ACTIVITIES
A. Reproduce the part of the article on maternal influenza vaccination that opens with "- Nunes MC, Cutland" and closes with "J Med. 2014;371:918-931.", substituting "Clinical Infectious Diseases" for "Clin Infect Dis".
B. According to the article on maternal influenza vaccination, how many infants born to vaccinated mothers were hospitalized for physician-diagnosed ALRI during the follow-up period?

TEXT SEGMENT
****
Infants born to mothers who were vaccinated with trivalent inactivated influenza vaccine (IIV3) during pregnancy received protection against acute lower respiratory infections (ALRI), according to a study published in Clinical Infectious Diseases.1 The study was the first randomized placebo-controlled trial to assess the efficacy of influenza vaccination during pregnancy on severe respiratory outcomes in infants.
Although the incidence of childhood ALRI mortality has declined in recent years, pneumonia was responsible for an estimated 0.9 million deaths and 15 million hospitalizations among children younger than 5 years in 2015 and 2010, respectively. Some researchers have postulated that infection with influenza may increase the risk for ALRI acquisition.
To determine whether maternal influenza vaccination prevented hospitalization for ALRI in infants <6 months of age, a research team led by Marta C. Nunes, PhD, from the University of the Witwatersrand, Johannesburg, South Africa, analyzed data from a prior randomized, placebo-controlled trial of IIV3 vaccination in pregnant HIV-uninfected and HIV-infected South African women. Results from that trial showed that the vaccine was safe, immunogenic, and protected both HIV-exposed and unexposed infants from confirmed influenza for up until 24 weeks after birth.1
Only the HIV-uninfected cohort was analyzed for the present study. It consisted of 1026 infants born to uninfected IIV3 recipients, and 1023 infants born to uninfected placebo recipients. The infants were born a mean of 81 days (range, 1-175 days) after their mother’s receipt of vaccination and were followed-up for a median of 172 days (interquartile range [IQR], 168-175). Most of the follow-up period took place under conditions of high influenza circulation.
For the purposes of the study, ALRI hospitalization was defined as a hospital discharge with a principal or secondary diagnosis of pneumonia, bronchiolitis, or unspecified acute lower respiratory tract infection.
Nineteen infants who were born to vaccinated mothers were hospitalized for physician-diagnosed ALRI during the follow-up period compared with 33 ALRI hospitalizations among infants born to nonvaccinated mothers, for a vaccine efficacy of 43.1% (incidence rate ratio [IRR], 0.57 [95% CI, 0.32-1.0]; P =.050). Of the 52 ALRI hospitalizations that occurred in the cohort, 30 took place during the first 90 days of life: 9 in the IIV group (incidence, 3.0; 95% CI, 1.6-5.9) and 21 in the placebo group (7.2 [95% CI, 4.7-11.0]; incidence rate ratio, 0.43 [95% CI, 0.19-0.93]), for a vaccine efficacy of 57.5% (P =.032).
A greater risk for ALRI hospitalization in infants of nonvaccinated mothers vs vaccinated mothers was seen only in the first 90 days of life; no between-group difference in the incidence of ALRI hospitalization was found in infants older than 90 days. Forty-four (84.6%) of the infants hospitalized with ALRI had PCR testing for influenza virus; only 1 infant tested positive.
“Using our randomized, placebo-controlled clinical trial as a vaccine probe, we demonstrate that vaccination with IIV during pregnancy reduced the risk for all-cause ALRI hospitalization by 57.5% during the first 90 days of life,” wrote the investigators. “Notably, this observation was independent of identifying influenza virus among the ALRI cases. This suggests that the benefits of protecting against influenza virus infection during early infancy might extend beyond protecting only against influenza-confirmed illness.”
- Nunes MC, Cutland CL, Jones S, et al. Efficacy of maternal influenza vaccination against all-cause lower respiratory tract infection hospitalizations in young infants: Results from a randomized controlled trial [published online May 29, 2017]. Clin Infect Dis. doi: 10.1093/cid/cix497
- Madhi SA, Cutland CL, Kuwanda L, et al; Maternal Flu Trial (Matflu) Team. Influenza vaccination of pregnant women and protection of their infants. N Engl J Med. 2014;371:918-931.
****
RAW DATA
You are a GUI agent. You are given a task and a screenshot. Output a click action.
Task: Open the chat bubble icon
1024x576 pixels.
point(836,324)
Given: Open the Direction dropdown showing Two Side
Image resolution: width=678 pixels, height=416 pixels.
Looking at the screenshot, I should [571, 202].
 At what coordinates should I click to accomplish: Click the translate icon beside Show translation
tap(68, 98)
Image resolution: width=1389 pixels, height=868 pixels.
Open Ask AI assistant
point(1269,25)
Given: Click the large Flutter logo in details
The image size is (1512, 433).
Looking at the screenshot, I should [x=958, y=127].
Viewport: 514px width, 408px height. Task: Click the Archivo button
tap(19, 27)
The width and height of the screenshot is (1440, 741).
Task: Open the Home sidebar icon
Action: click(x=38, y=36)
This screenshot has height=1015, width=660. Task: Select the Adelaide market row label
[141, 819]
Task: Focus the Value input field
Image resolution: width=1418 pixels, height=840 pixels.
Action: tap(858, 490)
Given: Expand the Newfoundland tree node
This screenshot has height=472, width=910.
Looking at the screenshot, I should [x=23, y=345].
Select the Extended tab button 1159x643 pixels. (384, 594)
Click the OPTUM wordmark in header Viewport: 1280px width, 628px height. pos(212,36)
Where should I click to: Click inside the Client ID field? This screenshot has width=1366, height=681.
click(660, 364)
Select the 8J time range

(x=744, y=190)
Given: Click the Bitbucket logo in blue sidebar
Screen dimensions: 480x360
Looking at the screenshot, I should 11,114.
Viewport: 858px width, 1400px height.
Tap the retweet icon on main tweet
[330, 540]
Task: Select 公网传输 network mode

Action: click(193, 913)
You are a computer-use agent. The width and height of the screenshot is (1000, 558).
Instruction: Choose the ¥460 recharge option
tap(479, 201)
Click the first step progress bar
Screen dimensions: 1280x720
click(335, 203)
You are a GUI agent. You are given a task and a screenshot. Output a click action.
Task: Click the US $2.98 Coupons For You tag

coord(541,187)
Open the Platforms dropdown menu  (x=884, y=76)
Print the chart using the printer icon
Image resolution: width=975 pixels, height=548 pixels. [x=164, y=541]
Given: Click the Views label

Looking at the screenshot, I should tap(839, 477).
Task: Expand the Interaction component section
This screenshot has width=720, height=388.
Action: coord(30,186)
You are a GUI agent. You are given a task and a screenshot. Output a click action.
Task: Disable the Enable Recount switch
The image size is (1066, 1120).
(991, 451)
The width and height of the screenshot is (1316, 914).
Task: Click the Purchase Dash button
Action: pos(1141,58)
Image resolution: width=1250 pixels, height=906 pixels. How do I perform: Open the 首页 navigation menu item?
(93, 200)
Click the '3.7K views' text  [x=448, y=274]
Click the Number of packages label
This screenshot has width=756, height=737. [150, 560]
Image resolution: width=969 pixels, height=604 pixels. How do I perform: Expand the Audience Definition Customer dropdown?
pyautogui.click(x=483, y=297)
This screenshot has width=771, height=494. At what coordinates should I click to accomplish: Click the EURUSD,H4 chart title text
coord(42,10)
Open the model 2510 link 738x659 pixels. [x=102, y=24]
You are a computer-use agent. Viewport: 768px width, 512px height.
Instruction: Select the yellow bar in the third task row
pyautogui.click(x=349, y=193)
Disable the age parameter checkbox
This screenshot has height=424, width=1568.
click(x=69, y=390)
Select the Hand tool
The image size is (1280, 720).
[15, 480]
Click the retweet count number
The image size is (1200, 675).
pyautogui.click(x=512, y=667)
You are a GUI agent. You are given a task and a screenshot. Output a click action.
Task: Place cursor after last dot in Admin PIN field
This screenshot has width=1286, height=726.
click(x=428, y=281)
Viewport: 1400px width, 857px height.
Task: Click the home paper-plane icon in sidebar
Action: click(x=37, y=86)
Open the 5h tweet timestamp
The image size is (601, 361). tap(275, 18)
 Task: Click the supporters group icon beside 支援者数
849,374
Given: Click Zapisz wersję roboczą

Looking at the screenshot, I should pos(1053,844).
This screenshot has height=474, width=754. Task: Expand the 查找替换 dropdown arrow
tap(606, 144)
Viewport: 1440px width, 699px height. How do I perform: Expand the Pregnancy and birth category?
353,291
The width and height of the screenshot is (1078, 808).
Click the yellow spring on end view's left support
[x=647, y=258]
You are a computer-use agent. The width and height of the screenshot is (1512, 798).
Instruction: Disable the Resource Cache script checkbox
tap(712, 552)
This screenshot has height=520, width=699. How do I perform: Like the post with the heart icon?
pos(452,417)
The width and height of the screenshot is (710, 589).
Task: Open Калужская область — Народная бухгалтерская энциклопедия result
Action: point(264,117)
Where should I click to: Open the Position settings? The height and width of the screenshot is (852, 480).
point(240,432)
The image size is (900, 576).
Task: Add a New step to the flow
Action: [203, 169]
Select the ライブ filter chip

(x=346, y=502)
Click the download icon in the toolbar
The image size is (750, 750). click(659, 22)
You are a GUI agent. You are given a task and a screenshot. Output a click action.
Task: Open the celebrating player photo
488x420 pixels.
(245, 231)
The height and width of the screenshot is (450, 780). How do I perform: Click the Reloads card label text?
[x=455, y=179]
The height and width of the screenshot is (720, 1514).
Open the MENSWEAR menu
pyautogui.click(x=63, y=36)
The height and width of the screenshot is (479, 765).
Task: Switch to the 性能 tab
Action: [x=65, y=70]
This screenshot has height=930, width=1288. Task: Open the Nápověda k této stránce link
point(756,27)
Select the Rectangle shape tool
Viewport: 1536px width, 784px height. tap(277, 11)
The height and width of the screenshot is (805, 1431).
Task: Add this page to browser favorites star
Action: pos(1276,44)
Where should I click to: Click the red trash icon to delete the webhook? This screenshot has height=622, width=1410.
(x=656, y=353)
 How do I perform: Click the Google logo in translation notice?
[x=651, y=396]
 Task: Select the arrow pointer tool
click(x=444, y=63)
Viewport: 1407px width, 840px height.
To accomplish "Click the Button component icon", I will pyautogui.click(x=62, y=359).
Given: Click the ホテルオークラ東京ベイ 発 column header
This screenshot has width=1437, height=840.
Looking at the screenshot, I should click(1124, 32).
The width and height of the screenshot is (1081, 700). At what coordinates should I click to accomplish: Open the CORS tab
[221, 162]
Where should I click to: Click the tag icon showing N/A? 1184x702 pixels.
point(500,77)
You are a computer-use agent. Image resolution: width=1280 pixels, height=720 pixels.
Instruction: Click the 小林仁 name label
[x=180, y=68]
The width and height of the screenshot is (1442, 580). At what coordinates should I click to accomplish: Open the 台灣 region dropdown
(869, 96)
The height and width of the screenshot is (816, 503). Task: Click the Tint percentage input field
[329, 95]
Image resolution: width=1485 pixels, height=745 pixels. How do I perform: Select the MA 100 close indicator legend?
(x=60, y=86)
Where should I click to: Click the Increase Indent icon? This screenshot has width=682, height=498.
****
RESPONSES
A.
- Nunes MC, Cutland CL, Jones S, et al. Efficacy of maternal influenza vaccination against all-cause lower respiratory tract infection hospitalizations in young infants: Results from a randomized controlled trial [published online May 29, 2017]. Clinical Infectious Diseases. doi: 10.1093/cid/cix497
- Madhi SA, Cutland CL, Kuwanda L, et al; Maternal Flu Trial (Matflu) Team. Influenza vaccination of pregnant women and protection of their infants. N Engl J Med. 2014;371:918-931.

B. Nineteen infants.